Avec la chute du régime de Kadhafi lors du « printemps arabe » en 2011, l’Europe s’est vu privée du « barrage" libyen qui limitait le flux migratoire passant par la Méditerranée. Il faut rappeler que la cour européenne des droits de l’homme stipule que toute personne qui pose le pied sur les côtes européennes peut exercer son droit fondamental de demander l’asile. Dans le but de freiner l’arrivée des migrants sur son sol, l’Europe a depuis 2017 mis en place un programme de financement pour la Libye qui prévoit notamment le renforcement de ses frontières et le développement de sa police maritime.

Plutôt que d’investir dans des structures d’accueil, les politiques européennes préfèrent faire en sorte que les migrants en Méditerranée soient ramenés sur les côtes libyennes, un territoire où leurs droits ne seront pas respectés. C’est dans cette logique que les zones de contrôle maritimes ont été redéfinies en Méditerranée fin 2018.

Au-delà des eaux territoriales de chaque pays, la Méditerranée est découpée en zones SAR (Search and Rescue). Chacune de ces zones est attribuée à un pays du bassin méditerranéen alors responsable de répondre aux signaux de détresse et appels des navires humanitaires. L’Italie était jusqu’à récemment le pays en charge de la SAR qui se trouve au-delà des eaux territoriales libyennes larges de 19 kilomètres. Depuis l’été 2018, la nouvelle zone maritime sous contrôle des gardes-côtes libyens a été étendue à presque 200 km au-delà des côtes libyennes, reprenant ainsi la main aux italiens.

Cette redéfinition des zones maritimes a été rendue possible avec le soutien de l’Union européenne qui selon Mediapart, en 2017, a aidé la Libye à hauteur de 8 millions d’euros au développement de ses gardes-côtes. Le soutien financier de l’Europe et la nouvelle zone SAR attribuée à la Libye ont permis de faire baisser drastiquement le nombre de personnes migrantes entrées en Europe par la mer méditerranée.

Néanmoins, les gardes-côtes libyens, véritables contrôleurs de frontières pour l’Union européenne, ne répondent pas systématiquement aux appels de détresse et, ignorant les droits de l’homme, n’hésitent pas à emprisonner les rescapés. Le chercheur italien Matteo Villa estime qu’en septembre 2018 sur les 1072 migrants partis en mer depuis la Libye, 713 aurait été interceptés, 125 seraient arrivés en Europe et 234 auraient disparu, un taux record de mortalité de 21%.

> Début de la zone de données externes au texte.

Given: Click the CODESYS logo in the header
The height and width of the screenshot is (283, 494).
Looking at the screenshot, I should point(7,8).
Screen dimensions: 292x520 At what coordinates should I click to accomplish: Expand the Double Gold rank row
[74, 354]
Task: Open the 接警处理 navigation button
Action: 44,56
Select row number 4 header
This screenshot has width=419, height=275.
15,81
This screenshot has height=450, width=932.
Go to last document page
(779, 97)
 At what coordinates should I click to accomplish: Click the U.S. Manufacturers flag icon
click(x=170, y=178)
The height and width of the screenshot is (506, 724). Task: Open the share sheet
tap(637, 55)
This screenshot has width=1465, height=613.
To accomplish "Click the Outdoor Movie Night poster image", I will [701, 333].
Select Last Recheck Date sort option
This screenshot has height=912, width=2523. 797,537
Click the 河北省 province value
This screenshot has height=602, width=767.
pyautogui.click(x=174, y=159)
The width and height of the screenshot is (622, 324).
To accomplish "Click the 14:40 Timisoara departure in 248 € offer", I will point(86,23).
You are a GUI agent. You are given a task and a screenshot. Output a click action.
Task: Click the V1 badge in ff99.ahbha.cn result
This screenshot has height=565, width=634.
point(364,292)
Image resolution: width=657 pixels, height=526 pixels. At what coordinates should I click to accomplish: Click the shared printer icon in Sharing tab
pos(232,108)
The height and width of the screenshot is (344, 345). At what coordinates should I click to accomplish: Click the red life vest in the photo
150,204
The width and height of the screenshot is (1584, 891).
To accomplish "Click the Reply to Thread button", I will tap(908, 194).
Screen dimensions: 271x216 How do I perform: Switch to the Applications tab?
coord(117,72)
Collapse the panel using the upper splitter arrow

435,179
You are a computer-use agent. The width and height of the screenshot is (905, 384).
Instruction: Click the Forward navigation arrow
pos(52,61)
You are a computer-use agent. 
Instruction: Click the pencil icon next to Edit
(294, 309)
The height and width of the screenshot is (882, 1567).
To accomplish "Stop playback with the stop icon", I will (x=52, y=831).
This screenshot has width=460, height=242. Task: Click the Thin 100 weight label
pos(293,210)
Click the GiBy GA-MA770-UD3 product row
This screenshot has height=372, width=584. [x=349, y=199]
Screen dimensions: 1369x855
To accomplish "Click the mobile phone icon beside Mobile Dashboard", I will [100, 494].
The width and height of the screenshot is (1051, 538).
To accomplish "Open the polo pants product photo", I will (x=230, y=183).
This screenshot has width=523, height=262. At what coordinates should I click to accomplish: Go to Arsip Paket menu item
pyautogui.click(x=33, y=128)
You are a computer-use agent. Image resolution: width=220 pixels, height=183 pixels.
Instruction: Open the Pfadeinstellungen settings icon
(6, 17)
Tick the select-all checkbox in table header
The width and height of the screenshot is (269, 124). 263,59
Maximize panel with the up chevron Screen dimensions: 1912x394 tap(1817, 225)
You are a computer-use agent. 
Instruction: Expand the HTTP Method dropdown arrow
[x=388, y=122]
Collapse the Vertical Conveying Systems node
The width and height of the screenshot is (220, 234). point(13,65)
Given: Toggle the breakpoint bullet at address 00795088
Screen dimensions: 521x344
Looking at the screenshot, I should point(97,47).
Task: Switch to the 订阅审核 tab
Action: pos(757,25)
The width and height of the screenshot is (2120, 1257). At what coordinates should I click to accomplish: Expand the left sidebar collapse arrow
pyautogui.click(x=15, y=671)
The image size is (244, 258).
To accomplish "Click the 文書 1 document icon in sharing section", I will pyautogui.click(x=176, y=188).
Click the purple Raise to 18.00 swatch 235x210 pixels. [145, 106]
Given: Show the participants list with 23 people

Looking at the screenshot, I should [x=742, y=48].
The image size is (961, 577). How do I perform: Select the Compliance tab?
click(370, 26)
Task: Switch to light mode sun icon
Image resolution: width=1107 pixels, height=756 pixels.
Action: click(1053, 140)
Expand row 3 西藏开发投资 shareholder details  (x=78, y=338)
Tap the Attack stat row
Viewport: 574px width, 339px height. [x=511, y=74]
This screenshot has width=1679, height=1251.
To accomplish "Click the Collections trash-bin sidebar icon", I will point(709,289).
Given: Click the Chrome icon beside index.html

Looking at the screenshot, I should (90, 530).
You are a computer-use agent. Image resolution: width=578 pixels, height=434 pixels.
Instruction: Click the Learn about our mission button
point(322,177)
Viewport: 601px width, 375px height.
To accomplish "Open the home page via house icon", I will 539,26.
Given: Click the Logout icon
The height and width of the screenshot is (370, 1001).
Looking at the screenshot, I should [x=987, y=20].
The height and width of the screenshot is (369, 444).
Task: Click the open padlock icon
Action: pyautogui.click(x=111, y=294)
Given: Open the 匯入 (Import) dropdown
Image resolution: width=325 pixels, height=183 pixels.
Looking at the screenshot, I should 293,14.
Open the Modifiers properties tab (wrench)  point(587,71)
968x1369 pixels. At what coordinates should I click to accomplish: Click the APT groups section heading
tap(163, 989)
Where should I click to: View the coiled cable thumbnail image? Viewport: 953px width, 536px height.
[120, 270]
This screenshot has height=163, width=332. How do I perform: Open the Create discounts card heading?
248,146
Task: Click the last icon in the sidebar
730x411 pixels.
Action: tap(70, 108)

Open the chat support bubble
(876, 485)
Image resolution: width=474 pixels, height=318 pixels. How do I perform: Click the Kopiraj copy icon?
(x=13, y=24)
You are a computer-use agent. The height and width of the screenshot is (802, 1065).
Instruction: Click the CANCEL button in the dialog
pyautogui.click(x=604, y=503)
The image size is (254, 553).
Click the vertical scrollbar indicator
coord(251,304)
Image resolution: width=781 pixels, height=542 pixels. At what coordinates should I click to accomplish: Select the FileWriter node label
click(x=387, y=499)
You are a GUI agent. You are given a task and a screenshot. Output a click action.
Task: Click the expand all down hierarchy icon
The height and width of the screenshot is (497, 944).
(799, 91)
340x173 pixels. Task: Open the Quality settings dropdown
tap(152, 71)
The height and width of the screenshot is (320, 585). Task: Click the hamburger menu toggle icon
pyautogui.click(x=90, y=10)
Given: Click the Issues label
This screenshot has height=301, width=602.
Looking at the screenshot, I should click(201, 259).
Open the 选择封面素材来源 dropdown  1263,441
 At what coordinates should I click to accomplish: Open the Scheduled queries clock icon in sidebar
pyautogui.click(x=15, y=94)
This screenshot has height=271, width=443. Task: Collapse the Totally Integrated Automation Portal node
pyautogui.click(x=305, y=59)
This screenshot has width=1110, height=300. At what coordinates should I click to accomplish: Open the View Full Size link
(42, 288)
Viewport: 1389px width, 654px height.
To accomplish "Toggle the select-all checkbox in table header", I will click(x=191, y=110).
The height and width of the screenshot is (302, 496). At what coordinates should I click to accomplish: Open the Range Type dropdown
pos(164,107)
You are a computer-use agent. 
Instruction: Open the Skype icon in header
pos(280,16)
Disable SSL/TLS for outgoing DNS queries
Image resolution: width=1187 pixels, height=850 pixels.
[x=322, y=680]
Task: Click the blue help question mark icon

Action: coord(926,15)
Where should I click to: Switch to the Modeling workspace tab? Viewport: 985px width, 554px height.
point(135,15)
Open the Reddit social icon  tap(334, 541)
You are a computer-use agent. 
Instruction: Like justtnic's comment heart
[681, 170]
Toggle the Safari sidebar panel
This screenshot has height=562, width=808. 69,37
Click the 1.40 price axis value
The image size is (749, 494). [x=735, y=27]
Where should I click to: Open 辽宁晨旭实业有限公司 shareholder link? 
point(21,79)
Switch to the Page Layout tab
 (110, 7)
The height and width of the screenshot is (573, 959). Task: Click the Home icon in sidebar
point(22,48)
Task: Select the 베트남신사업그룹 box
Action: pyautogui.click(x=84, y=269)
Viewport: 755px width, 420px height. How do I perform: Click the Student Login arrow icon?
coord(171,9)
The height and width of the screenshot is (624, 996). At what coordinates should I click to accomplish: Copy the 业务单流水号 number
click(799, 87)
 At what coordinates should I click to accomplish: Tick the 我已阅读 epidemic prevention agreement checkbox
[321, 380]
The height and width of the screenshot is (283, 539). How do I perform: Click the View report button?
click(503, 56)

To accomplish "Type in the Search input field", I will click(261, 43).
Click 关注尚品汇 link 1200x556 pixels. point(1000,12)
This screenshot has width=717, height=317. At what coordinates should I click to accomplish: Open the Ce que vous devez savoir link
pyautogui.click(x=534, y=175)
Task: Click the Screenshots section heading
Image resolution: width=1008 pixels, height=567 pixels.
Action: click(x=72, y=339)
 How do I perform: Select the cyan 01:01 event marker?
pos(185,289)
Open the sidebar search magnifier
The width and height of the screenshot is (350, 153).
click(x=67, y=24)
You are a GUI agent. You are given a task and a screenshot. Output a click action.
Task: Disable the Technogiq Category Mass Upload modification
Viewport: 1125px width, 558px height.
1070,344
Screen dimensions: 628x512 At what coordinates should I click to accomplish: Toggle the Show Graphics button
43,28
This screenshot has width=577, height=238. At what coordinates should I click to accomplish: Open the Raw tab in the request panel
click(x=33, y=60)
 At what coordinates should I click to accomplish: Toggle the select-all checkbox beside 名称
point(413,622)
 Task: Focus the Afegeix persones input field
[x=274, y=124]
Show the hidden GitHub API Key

Dans son rapport du 12 décembre 2018, Amnesty International accuse les gouvernements européens de soutenir « un système sophistiqué d’abus et d’exploitation des réfugiés et des migrants » et explique de le soutien financier apporté à la Libye rend l’Union européenne « complice de la torture et des abus endurés » par les personnes migrantes en Libye. Amnesty n’est pas le seul organisme à dénoncer l’attitude européenne puisque le 31 janvier 2019, c’est Oxfam et 53 autres ONG qui dénoncent la complicité européenne dans une lettre ouverte adressée au gouvernement.